Beyond principles: How to finally get a handle on security by design

Start making model-based cybersecurity decisions in 3 steps

Sarah Fluchs
8 min readFeb 26, 2024
We have to think of an engineer who knows how to actually DO security by design as a happy person

Do you also have an autocomplete in your head that, as soon as you think “security by design”, blurts out “principles”? According to Google, you’re not alone:

This is a problem. Because if all you associate with security by design is a set of lofty principles, how are you going to actually include it in your engineering? I spent quite some years studying engineering, but regardless of the engineering domain I don’t remember any professor or textbook saying: “If you follow these 10 principles, you will end up having engineered a car.”

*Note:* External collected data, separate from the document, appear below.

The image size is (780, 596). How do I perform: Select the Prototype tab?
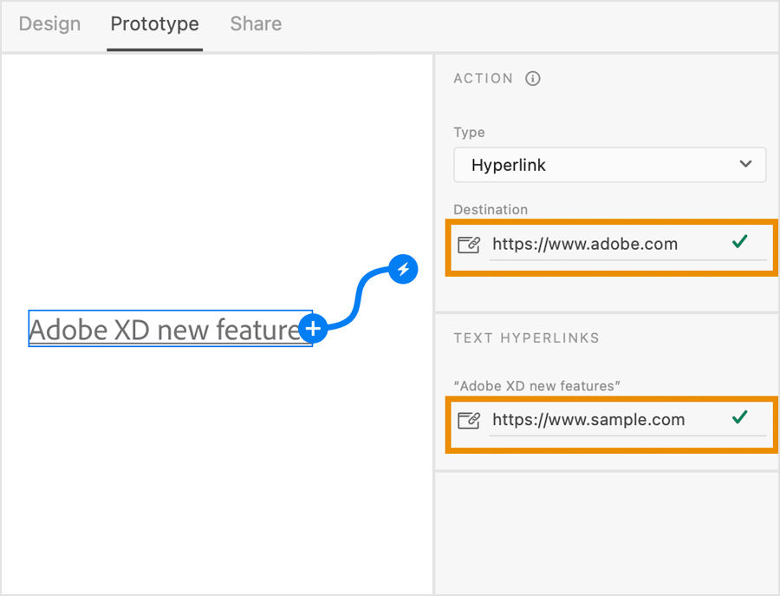(154, 24)
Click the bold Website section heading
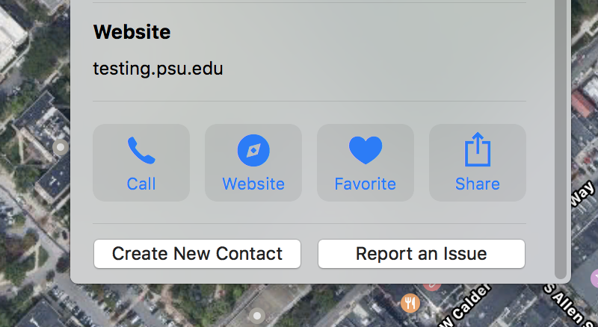 click(132, 31)
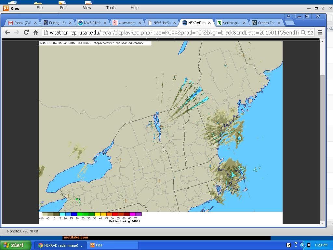Viewport: 333px width, 250px height.
Task: Bookmark this page with the star icon
Action: point(311,32)
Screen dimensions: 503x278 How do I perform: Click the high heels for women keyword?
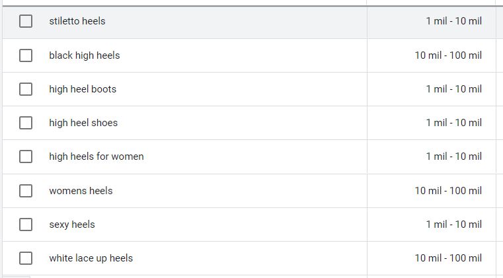pyautogui.click(x=97, y=156)
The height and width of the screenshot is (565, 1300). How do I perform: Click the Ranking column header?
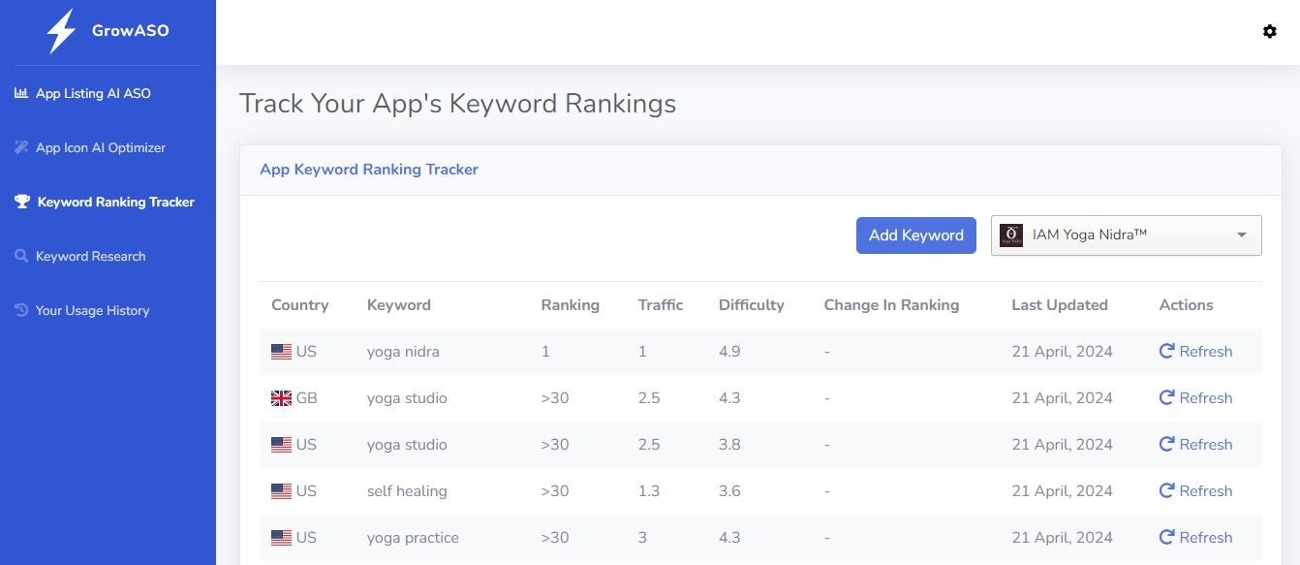pyautogui.click(x=570, y=305)
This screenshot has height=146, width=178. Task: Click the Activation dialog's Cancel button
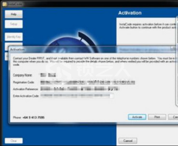click(x=173, y=117)
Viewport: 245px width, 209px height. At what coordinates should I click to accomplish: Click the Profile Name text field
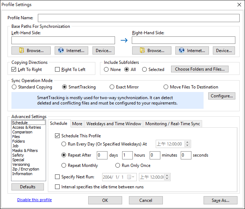pyautogui.click(x=139, y=18)
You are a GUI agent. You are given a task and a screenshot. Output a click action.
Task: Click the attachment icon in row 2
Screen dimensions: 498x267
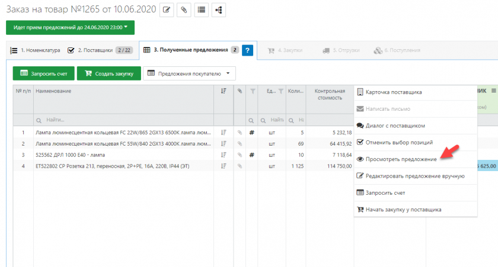(240, 144)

Security by design has the unfortunate status of being an undisputed ideal everyone agrees is important, yet everyone seems to have accepted that it’s — well — an ideal, hence something that you will never achieve in reality anyway. And I blame this status at least partly on the fact that no one tells you how to actually do security by design so that you end up having a system that could be called “secure by design”. Instead, we leave people with the advice to embrace or bear in mind “secure design principles” like defense in depth, least privilege, zero trust, input validation, fail securely, etc.

Honestly, what are engineers supposed to do with these? Tape above their desks or put under their pillows and hope they diffuse into their heads and they will JUST KNOW when they follow their engineering workflow as usual?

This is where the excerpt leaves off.